そして河川敷などでは、虫がバシバシ顔に当たってきます。これもシールドがあれば防いでくれます。一度コガネムシみたいなのが、シールドにゴツンとあたったことがありました。あの時は本当にシールドがあって良かったと思いました。
雨のときでも視界が確保できる
メガネを掛けて雨の中を走ると、眼鏡にはすぐに水滴が付き視界が悪くなります。周囲が見えなくなるのは、はっきりいって恐いです。かといって、つどつど自転車を止め、メガネを拭くことも出来ません。拭いたとしても、またすぐに濡れてしまい意味が無いのです。
しかし、シールドがあるとそれなりに水滴は流れ視界を確保してくれます。少しは見えにくくなりますが、メガネに直接水滴がつくよりは遥かにマシです。
そして、ある程度水滴が付いたときは、タオルやハンカチで拭けばよいわけです。これは走りながらでも拭くことが出来ます。信号が多い道であれば、信号でストップするごとに拭けば良いくらいです。

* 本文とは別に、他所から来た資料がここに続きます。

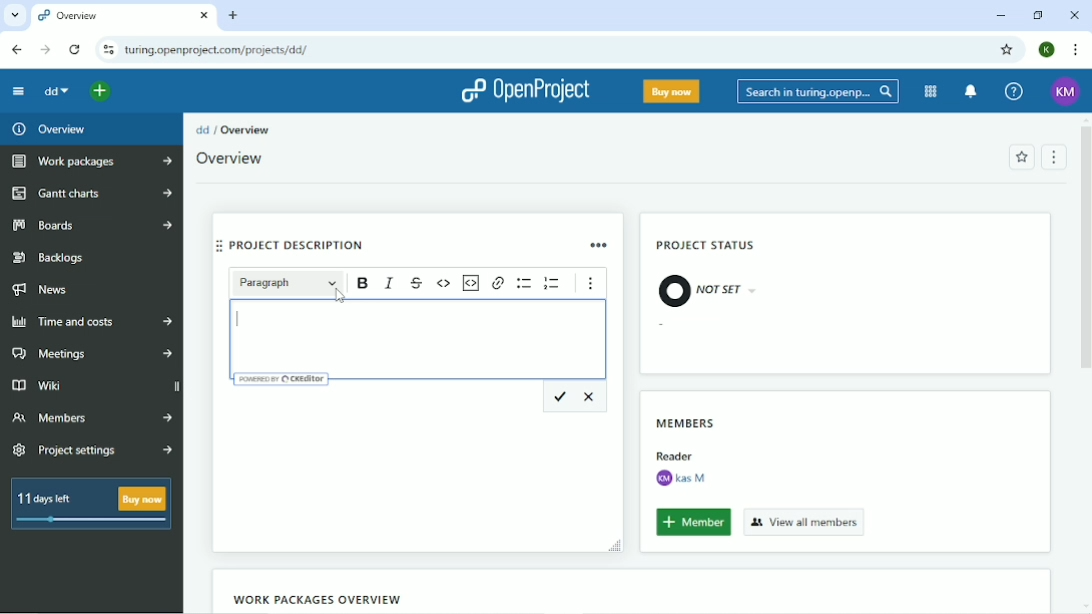 The height and width of the screenshot is (614, 1092). I want to click on Overview, so click(246, 130).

このヘルメットを使うまでは、小雨程度以外の雨の時はほとんど走ることはありませんでした。とにかくメガネが濡れてしまって視界が悪くなり、非常に危険を感じていたからです。でもシールド付きヘルメットを使うことで、それからは開放されました。
本当はできるだけ雨の中は走りたくはありません。でも、日本一周中はどうしても走らなければならないという時もありました。そんな時でもシールドがついていれば、なんとか走れたのです。
ただ、やはり激しい雨の時は、シールドの前面だけでなく、裏側も濡れてしまいました。これはヘルメットとシールドに隙間があるため、そこから水滴がたれてくるためです。これはもう構造上どうしようもありません。裏側が濡れた時は自転車を止め、シールドを外し拭いていました。
一度、むちゃくちゃ激しい雨の中を走ったことがありました。この時はヘルメットからの水滴が激しいので、ヘルメットに手ぬぐいを巻き、水滴が落ちるのを防ぐということをしました。かっこ悪いですけど、こうすることである程度は防ぐことも出来ました。
とにかくメガネを掛けている人が雨の中を走る時は、ヘルメットにシールドがあれば、かなり安心して走ることが出来るのです。このメリットだけでも、シールド付きヘルメットをオススメする理由になります。
シールドを上向きにして使わないことも可能
ほとんどのヘルメットシールドは磁石でくっつける方式となってます。使わない時はシールドを上向きにしておくことが出来るのです。私もシールドを付けると視界に若干違和感を感じるので、普段は上向きにしていました。シールド付きヘルメットながら、シールドを使っていなかったわけです。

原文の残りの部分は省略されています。